=== Work to do ===
1. In the passage comparing tree libraries for Django, what number does treebeard actually start its depth with?
2. Write the next part of the passage on how Django-tree differs from MPTT and treebeard, picking up after its final sentence.

=== Reading passage ===
There is also a bunch of less useful lookups and transforms
available. They will be documented with examples in the future.


## Differences with MPTT and treebeard

### Level vs depth

django-mptt and django-treebeard use two different names to designate almost
the same thing: MPTT uses level and treebeard uses depth.
Both are integers to show how much distant is a node from the top of the tree.
The only difference is that level should start by convention with 1 and depth
should start with 0.

Unfortunately, **both MPTT and treebeard are wrong about the indexing**:
MPTT starts its level with 0 and treebeard starts its depth with 1.

**Django-tree finally fixes this issue by implementing a level starting by 1**,
and no depth to avoid confusion. One name had to be chosen, and I find that
“level” represents more accurately the idea that we deal with an abstract tree,
where all the node of the same level are on the same row.

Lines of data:

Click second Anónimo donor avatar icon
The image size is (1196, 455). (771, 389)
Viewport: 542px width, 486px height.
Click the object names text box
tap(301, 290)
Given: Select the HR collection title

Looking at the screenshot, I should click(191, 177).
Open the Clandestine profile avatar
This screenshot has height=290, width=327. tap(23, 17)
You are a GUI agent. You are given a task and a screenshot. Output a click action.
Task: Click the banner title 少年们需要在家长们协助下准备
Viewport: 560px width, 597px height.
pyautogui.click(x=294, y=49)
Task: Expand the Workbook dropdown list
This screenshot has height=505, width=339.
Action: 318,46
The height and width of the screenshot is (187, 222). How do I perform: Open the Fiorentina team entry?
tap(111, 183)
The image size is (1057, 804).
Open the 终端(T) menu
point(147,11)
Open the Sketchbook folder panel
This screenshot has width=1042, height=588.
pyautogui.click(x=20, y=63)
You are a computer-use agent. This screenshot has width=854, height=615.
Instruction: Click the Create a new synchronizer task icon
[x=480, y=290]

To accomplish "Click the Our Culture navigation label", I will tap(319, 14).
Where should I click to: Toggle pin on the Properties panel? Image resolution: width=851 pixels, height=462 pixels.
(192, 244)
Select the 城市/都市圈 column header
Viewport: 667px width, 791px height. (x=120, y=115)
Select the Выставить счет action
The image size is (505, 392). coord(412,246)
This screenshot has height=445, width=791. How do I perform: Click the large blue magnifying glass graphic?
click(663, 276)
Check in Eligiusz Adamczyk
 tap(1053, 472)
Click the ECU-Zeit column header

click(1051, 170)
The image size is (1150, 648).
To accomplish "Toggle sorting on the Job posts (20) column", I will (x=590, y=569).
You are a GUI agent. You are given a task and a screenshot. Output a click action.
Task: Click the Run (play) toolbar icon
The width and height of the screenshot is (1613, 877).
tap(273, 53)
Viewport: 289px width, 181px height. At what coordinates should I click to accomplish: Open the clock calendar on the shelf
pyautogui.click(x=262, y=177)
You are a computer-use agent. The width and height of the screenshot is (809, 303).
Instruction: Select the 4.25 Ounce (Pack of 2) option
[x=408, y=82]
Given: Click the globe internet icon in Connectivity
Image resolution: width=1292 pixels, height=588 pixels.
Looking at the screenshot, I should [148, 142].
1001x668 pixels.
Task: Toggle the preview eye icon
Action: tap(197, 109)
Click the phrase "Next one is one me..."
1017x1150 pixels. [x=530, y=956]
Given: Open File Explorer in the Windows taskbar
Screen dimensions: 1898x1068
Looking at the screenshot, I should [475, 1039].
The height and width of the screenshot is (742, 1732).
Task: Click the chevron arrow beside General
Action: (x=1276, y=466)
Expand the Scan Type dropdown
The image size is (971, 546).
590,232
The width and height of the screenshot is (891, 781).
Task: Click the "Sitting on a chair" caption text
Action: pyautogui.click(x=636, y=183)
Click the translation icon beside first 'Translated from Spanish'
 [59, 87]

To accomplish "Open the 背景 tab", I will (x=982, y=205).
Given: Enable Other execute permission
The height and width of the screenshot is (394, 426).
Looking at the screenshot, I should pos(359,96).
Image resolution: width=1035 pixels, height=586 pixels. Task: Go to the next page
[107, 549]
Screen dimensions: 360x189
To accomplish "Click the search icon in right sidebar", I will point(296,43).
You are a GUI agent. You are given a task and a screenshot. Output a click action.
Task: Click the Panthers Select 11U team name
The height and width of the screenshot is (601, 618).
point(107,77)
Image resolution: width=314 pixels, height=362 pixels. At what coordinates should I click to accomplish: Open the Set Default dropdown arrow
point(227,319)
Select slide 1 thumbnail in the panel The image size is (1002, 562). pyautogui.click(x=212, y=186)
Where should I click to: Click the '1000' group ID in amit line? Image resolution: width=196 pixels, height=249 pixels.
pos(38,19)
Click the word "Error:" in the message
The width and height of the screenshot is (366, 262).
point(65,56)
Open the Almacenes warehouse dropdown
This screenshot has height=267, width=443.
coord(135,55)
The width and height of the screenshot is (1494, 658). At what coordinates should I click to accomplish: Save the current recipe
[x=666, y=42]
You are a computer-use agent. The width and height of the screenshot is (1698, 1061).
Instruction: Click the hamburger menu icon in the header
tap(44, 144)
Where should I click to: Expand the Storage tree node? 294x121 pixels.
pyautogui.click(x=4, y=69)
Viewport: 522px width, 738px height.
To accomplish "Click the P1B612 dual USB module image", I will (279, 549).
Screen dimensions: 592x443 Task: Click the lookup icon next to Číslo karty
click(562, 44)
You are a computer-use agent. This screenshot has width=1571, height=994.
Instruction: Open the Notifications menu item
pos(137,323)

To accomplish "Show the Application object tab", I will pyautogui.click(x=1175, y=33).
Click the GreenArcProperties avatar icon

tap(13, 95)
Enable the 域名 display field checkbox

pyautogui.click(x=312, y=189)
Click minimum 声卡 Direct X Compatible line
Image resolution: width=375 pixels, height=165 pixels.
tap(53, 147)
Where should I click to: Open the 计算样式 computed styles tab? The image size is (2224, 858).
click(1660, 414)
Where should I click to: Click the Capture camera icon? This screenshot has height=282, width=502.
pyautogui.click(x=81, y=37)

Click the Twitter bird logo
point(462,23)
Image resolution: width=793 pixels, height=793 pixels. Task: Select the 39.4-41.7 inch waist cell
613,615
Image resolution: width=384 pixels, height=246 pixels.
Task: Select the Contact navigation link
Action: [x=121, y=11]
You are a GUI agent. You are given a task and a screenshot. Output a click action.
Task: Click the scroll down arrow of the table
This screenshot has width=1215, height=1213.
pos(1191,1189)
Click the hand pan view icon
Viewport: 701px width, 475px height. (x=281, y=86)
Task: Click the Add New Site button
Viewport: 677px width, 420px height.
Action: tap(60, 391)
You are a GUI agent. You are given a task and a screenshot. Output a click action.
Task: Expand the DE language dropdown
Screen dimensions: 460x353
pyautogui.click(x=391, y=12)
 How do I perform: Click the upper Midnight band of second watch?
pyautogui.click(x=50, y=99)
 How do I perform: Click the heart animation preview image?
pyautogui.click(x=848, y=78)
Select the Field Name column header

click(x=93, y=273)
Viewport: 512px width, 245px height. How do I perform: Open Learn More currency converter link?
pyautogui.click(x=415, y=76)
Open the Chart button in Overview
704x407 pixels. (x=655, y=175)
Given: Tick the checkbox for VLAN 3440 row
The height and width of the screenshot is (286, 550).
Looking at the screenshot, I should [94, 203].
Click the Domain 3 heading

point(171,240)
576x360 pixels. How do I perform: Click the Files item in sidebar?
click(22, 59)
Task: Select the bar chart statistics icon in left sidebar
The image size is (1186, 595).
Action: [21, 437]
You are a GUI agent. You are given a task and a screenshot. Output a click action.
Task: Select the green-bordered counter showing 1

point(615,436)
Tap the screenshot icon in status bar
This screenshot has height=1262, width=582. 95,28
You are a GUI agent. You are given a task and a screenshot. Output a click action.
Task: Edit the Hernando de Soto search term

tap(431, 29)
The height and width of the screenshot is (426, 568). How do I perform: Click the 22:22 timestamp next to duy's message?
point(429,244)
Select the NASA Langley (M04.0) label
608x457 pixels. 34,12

=== Expected responses ===
1. Treebeard starts its depth with 1.

2.
In comparison, “depth” sounds like we’re actually digging a real root,
and it gives the impression that a child of a root
can be at a different depth than a child of another root, like in real life.


## Development

To run the `run_tests.py` and `run_benchmark.py` scripts:
- Make sure you have `uv` installed
- `uv sync --group benchmark`
- `docker run --rm -e POSTGRES_DB=tree -e POSTGRES_USER=tree -e POSTGRES_PASSWORD=test-only -p 5432:5432 postgres:latest -d`
- `uv run run_tests.py` to run regression tests
- `uv run run_benchmark.py` to run the full benchmark against other tree solutions (very long)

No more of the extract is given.